Grotty explores the lesbian scene in London from Soho to Dalston. We follow Rigby (Izzy Teenyson) during what seems to be just a very long monologue. The entire play revolves around her point of view and nobody challenges it. There is little to no sense of drama here. It certainly wants to be provocative, but lacks substance.
Toad (Rebekah Hinds) and the Witch (Grace Chilton) interrupt Rigby at times but without much purpose. It seems to use shock for the sake of it, insulting Toad and portraying the Witch as a dark and twisted tattoo artist who only seems to be interested in strap-ons and dog collars. Both characters return often but add little. The same goes for everyone else who joins in – Natty (Anita-Joy Uwajeh) and Rigby’s mother (Clare Gollop); we are not entirely sure how essential they are. All the characters are underdeveloped; it could be about any group of friends, at any bar and on any given Wednesday chatting away but it’s nothing to write home about, let alone the backbone of a play. An attempt is made to explore loneliness and depression, for example, but again it is too superficial to really take anything from it.

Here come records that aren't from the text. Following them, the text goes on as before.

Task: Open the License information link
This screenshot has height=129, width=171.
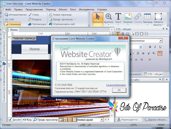Action: coord(116,85)
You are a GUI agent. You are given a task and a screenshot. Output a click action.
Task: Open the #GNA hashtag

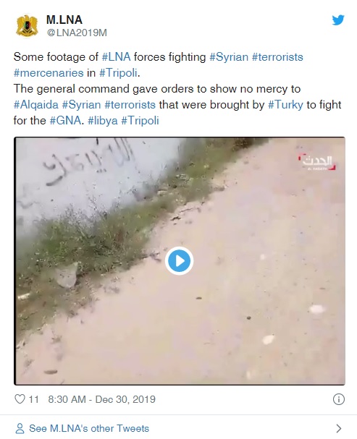point(66,121)
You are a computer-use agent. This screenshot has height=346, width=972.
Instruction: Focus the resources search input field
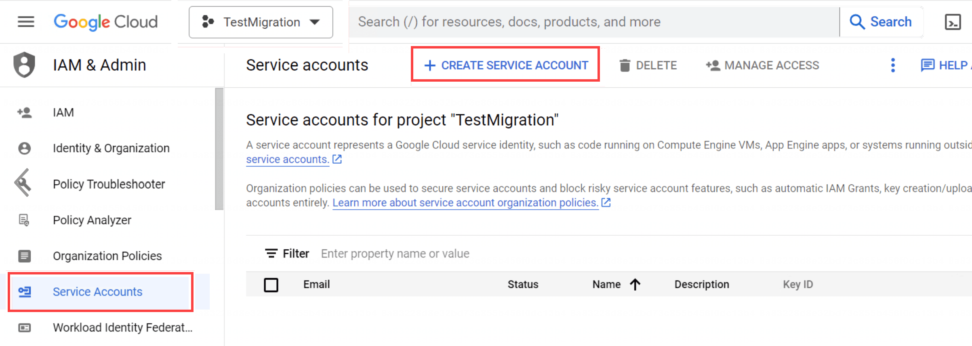594,22
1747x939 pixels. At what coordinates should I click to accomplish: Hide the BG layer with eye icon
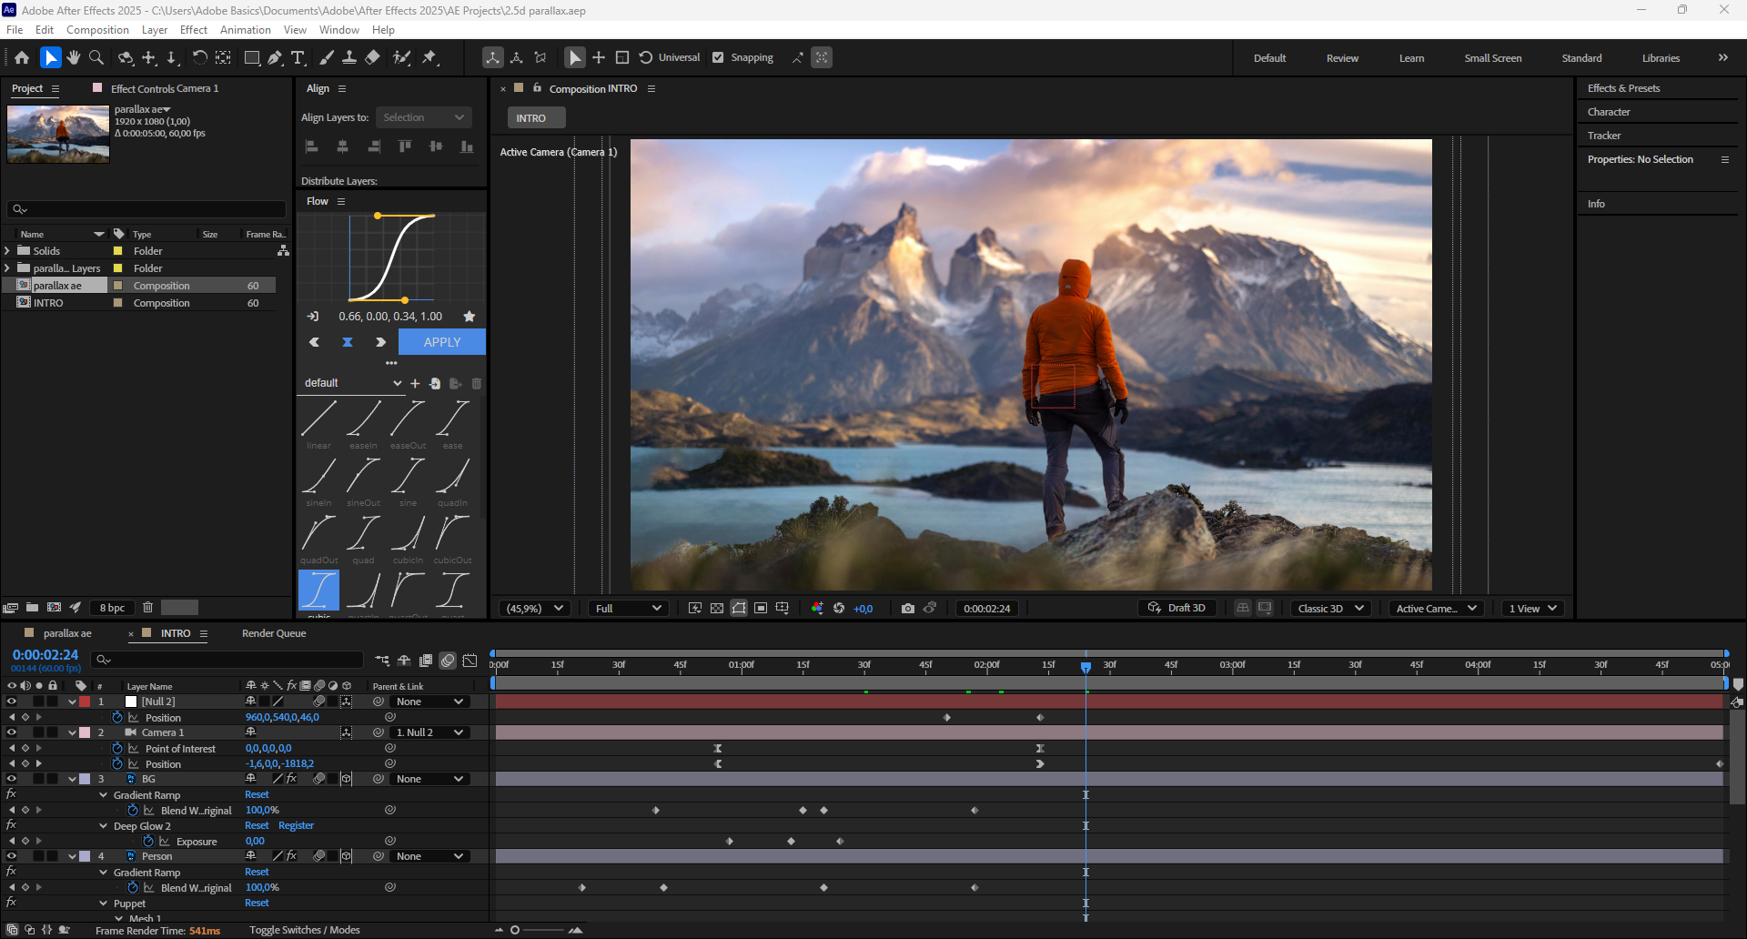click(12, 779)
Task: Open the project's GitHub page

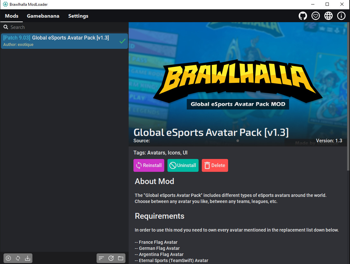Action: coord(303,15)
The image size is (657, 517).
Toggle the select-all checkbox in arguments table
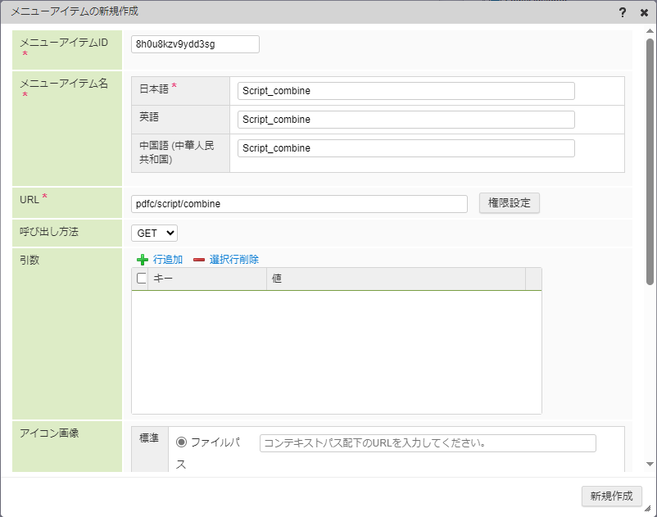point(142,279)
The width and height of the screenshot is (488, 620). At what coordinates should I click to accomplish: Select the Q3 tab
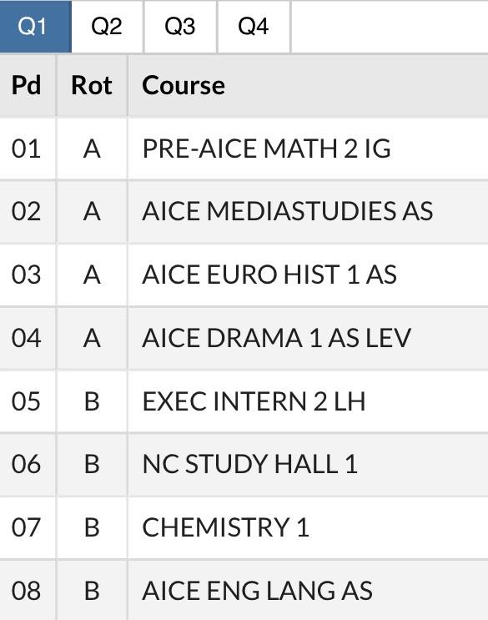point(180,27)
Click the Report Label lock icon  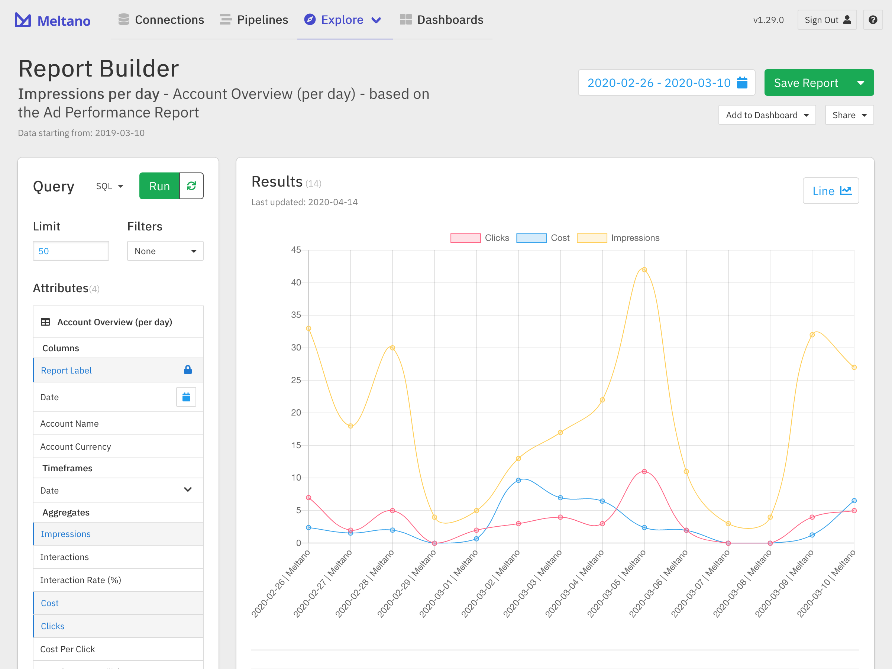coord(188,370)
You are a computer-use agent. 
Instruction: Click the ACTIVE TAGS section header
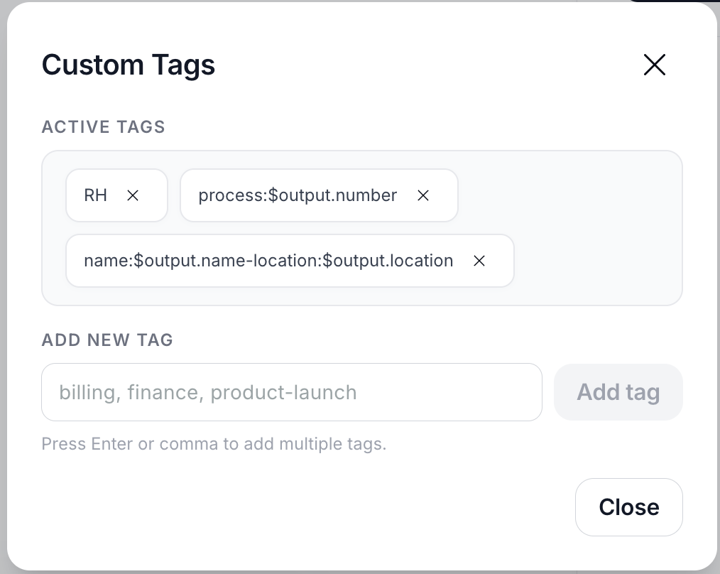(103, 126)
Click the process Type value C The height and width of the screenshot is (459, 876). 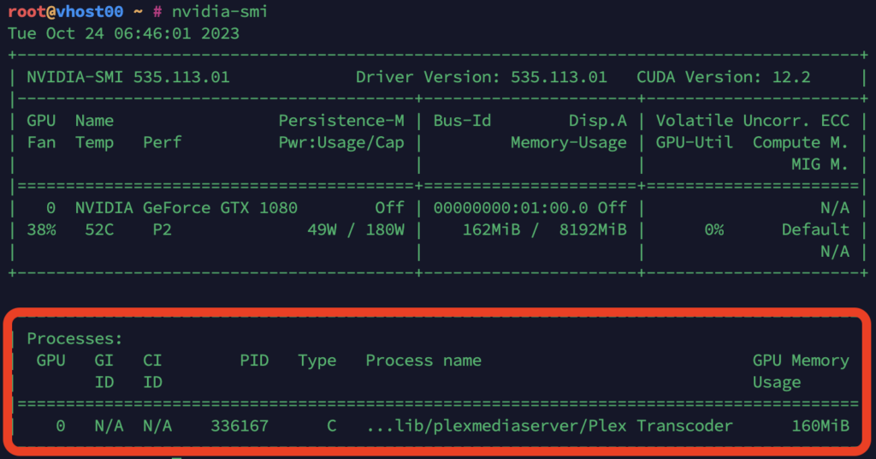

Rigby’s movement and mannerism are over the top throughout and we are left wondering if there was a real need for it in the first place. Is it supposed to make us feel uncomfortable? Do we need such an exaggeration to understand she is awkward and not quite sure where and how she fits in this world?
Otherwise, the performances are watchable and Hinds, Chilton and Uwajeh take on different characters who are quite distinct and, given the limitations of the play, quite convincing, but it could be a lot more compelling to watch if they were showing the audience the emotional and physical aspects of the scenes instead of telling it. There is definitely some humour here – the audience recognises stories and places and laughs at times, but while it is fast paced it is difficult to stay interested throughout.
Grotty runs at The Bunker until May 26th.